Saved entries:
■ ■ ■ ■ ■
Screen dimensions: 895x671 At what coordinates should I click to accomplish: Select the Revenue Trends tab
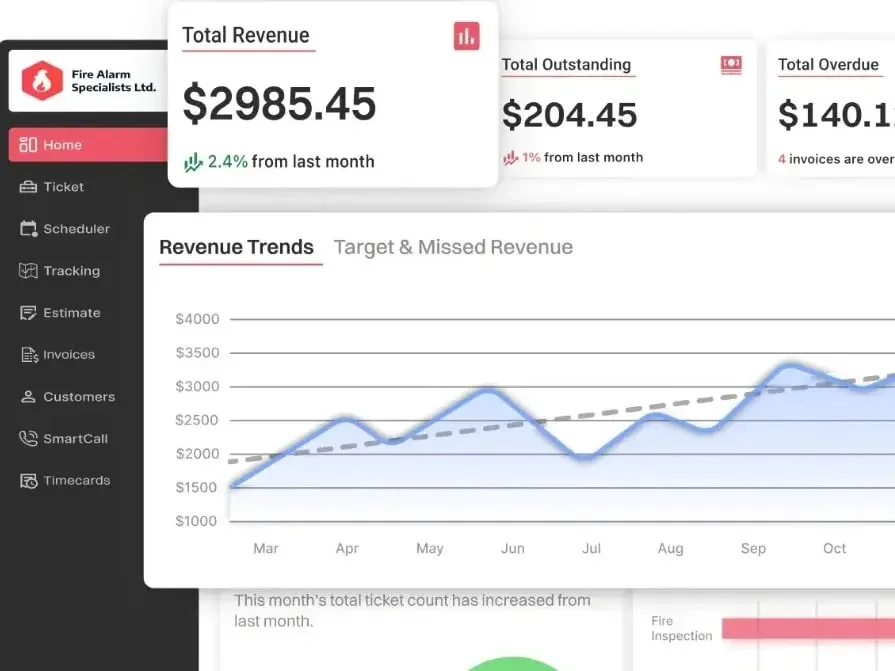(x=236, y=247)

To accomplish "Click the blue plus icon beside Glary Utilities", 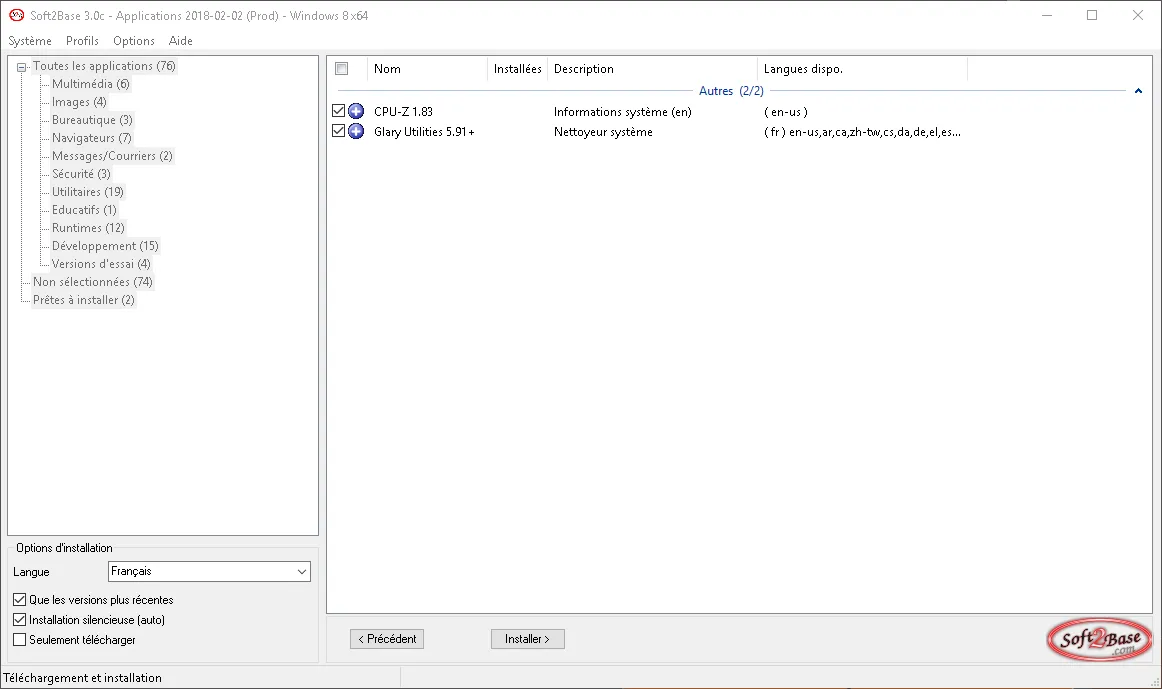I will pyautogui.click(x=356, y=131).
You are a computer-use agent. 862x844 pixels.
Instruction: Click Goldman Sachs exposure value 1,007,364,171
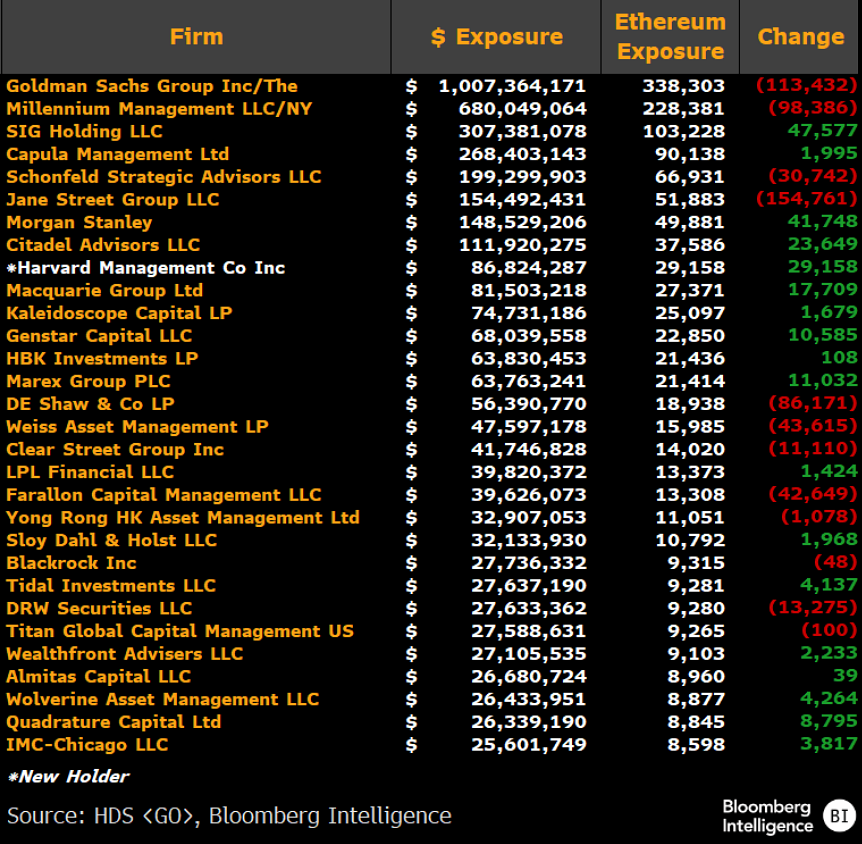tap(512, 86)
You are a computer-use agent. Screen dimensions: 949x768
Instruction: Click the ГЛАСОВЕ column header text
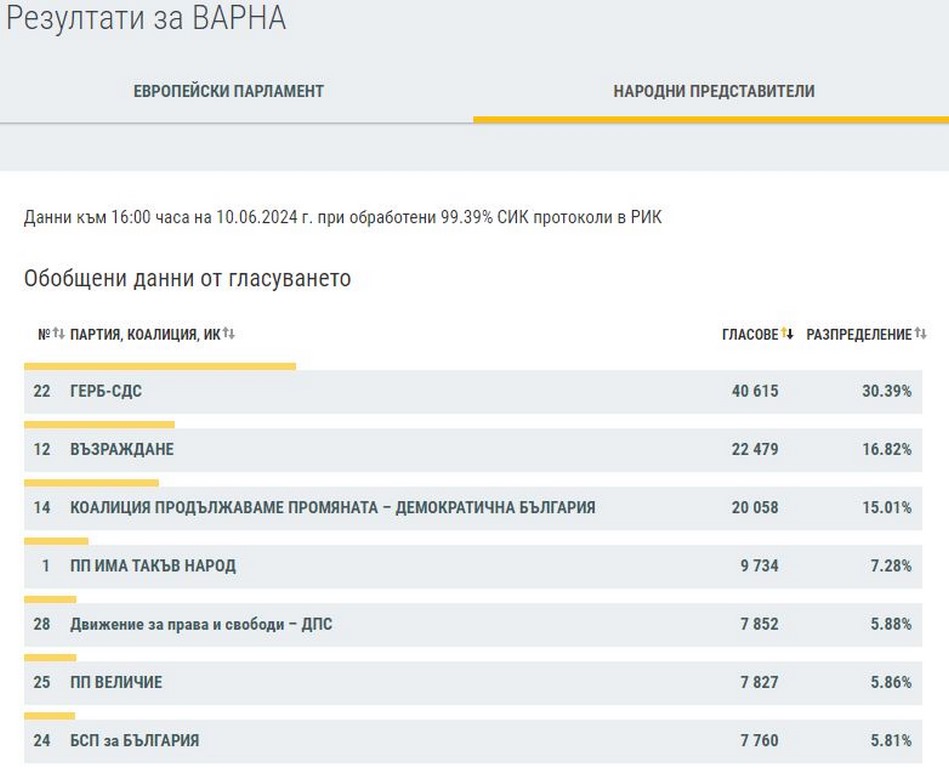(x=749, y=334)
■ ■ ■ ■ ■
Description of the task:
Omit all pictures and write out, exactly, only the lines from the line containing "Instruction: Click the" through the last line of the entries above.

Exercise output:
Instruction: Click the ГЛАСОВЕ column header text
(x=749, y=334)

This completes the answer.